**Task goal:**
Look through the data below and, wherever a line carries the word "will", please copy that line.
*** Records ***
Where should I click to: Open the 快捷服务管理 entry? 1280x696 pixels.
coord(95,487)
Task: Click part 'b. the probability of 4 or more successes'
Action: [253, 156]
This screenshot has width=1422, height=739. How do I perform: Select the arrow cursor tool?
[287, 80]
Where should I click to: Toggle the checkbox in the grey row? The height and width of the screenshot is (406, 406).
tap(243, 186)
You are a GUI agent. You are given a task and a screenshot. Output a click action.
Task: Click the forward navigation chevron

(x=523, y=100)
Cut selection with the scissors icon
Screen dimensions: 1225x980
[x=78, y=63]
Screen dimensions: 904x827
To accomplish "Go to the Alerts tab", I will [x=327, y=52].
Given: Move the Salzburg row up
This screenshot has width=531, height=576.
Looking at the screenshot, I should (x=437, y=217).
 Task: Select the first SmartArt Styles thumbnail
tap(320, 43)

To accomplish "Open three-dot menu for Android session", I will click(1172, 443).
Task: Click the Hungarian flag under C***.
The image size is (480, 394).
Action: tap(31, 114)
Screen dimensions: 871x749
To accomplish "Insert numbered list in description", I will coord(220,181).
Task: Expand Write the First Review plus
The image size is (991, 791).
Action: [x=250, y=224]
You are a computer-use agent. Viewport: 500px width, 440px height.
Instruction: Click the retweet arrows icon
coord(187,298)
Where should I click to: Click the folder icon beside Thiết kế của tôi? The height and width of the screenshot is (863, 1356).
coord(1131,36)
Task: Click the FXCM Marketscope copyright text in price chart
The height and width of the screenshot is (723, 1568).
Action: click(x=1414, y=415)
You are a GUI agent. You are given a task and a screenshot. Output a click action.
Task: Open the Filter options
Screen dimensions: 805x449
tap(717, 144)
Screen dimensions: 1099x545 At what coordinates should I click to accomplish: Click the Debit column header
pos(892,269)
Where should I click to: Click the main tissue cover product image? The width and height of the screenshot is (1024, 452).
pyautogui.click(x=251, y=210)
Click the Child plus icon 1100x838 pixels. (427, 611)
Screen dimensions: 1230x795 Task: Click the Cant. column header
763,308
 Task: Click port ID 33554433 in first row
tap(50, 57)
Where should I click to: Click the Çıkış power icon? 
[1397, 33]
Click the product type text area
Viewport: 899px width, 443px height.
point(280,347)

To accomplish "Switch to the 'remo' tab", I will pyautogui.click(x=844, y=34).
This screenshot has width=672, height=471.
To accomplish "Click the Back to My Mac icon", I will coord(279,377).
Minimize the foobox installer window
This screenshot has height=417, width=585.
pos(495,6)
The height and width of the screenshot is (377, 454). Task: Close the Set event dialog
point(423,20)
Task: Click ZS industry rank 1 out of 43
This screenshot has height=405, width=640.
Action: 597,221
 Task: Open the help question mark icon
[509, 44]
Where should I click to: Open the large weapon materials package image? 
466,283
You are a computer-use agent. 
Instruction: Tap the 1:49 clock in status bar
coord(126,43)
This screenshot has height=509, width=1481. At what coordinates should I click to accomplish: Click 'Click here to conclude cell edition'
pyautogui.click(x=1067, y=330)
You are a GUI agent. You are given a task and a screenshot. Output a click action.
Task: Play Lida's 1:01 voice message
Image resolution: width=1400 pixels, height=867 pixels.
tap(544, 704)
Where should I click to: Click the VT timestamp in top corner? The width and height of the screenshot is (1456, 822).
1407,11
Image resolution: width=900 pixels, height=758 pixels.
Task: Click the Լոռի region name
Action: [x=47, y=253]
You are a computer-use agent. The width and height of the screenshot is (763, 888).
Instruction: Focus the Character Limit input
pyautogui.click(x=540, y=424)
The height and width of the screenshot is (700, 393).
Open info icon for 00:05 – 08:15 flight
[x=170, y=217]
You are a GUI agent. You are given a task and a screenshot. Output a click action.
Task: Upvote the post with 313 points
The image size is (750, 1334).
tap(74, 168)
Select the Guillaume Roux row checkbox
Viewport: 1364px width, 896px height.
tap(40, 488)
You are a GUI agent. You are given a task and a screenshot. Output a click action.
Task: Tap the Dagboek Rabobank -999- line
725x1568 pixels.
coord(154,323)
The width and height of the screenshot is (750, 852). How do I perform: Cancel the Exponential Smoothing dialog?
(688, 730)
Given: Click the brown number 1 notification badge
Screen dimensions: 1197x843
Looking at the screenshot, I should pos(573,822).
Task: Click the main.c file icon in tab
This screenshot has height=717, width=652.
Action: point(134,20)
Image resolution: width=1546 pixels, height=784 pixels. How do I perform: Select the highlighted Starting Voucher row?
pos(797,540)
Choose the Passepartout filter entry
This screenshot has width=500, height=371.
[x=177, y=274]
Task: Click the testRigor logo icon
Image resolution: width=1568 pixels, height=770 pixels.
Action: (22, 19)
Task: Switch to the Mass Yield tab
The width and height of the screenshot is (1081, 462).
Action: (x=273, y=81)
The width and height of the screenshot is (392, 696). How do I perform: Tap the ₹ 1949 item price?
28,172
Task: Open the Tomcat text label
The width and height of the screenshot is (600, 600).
***
**Your response:**
To accomplish "Go to the Alerts tab", I will [x=327, y=52].
To accomplish "Open three-dot menu for Android session", I will click(1172, 443).
To accomplish "Insert numbered list in description", I will coord(220,181).
To accomplish "Switch to the 'remo' tab", I will pyautogui.click(x=844, y=34).
To accomplish "Click the Back to My Mac icon", I will coord(279,377).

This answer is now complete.